This was the very day when I was alone on my way back home it was 2.30 am already.

THE SILENCE FELT HEAVIER THAN IT SHOULD .

CHAPTER 1.

My name is Anie. I'm a novelist. I write about crimes so disturbing that people can't even imagine them happening in real life , the people liked the way the crimes were unfolding in my work . My identity stays hidden, but my stories are known for how brutally real they feel.

Life was peaceful.

Until that day.

It was supposed to be a normal evening . I was getting ready to leave with my colleagues as usual . When my manager stopped me "Can you complete the urgent revision of the novel before you go?"

I was furious. After surviving the entire day, he had the audacity to smile and give me more work. That smile lingered a second too long, like he was enjoying a joke only he understood — as if he already knew how the night would end. Something chaotic exploded inside my head. For a split second, my darker thoughts imagined tearing that smile apart — and strangely, those holy thoughts felt the purest in that moment. And there I was, standing in front of him, smiling like a complete fool.

That was the moment I made the worst decision of my life. I was sitting in my room peacefully, absorbed in my work.

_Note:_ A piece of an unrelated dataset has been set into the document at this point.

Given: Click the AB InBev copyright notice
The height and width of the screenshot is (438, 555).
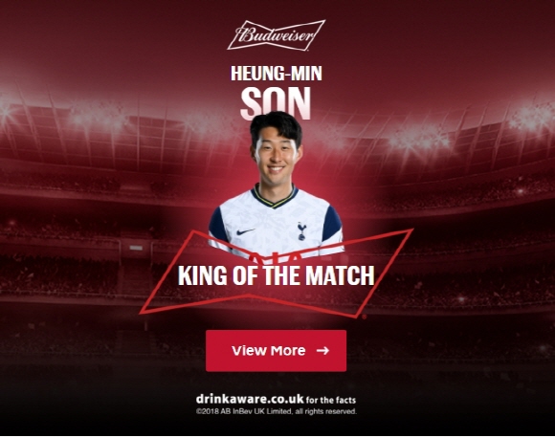Looking at the screenshot, I should 277,411.
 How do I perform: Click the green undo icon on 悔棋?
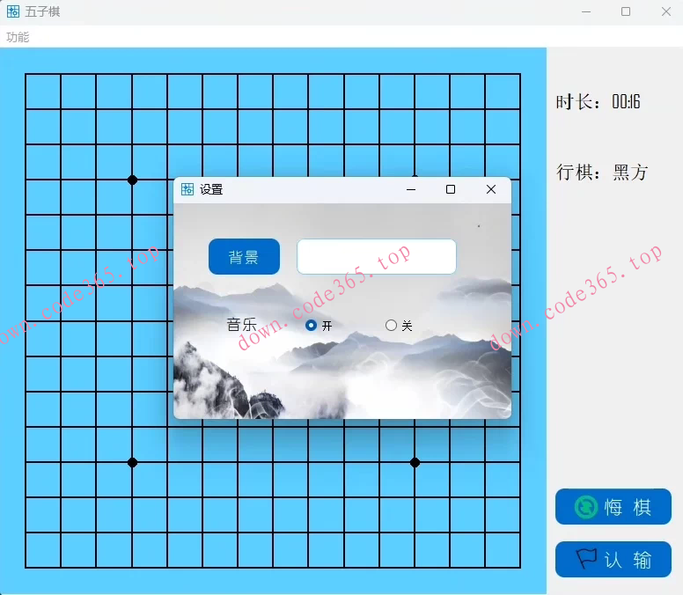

Something shifted in the air — subtle, almost unnoticeable — and my heart skipped a beat before I even understood why. An intimidating aura from the window crept into the room, silently urging me to leave — but my phone was barely holding onto its last few percent of battery.

I felt someone's presence behind the window, and the worst part was that I was on the ground floor.

There was no one else in the building. Everyone had already gone home, probably sleeping peacefully, while I was stuck there finishing work. The corridor outside was silent — too silent — and the glass reflected my own face back at me, pale and overthinking.

Maybe it was just a shadow. Maybe it was my imagination, desperate to turn silence into a threat. Or maybe someone really was standing there, enjoying how still I had become.

A cold shiver slid down my spine, slow and deliberate, like a warning my body understood better than I did.

A few days ago, there had been a case — a girl attacked simply because she dared to stand up for herself. The memory resurfaced at the worst possible moment. My mind didn't need proof; it only needed possibility.

"Mom… I'm scared to death."

A shaky laugh escaped right after, which only made it worse. Great. Now I sounded dramatic even to myself. I wiped my tears, but they kept falling anyway. Between quiet sobs and uneven breaths, I found myself praying — if anything happens to me today, let the person responsible never walk free.

I stood up from my seat, forcing my legs to cooperate. I gathered whatever courage I could borrow from my trembling body and stepped out of the building.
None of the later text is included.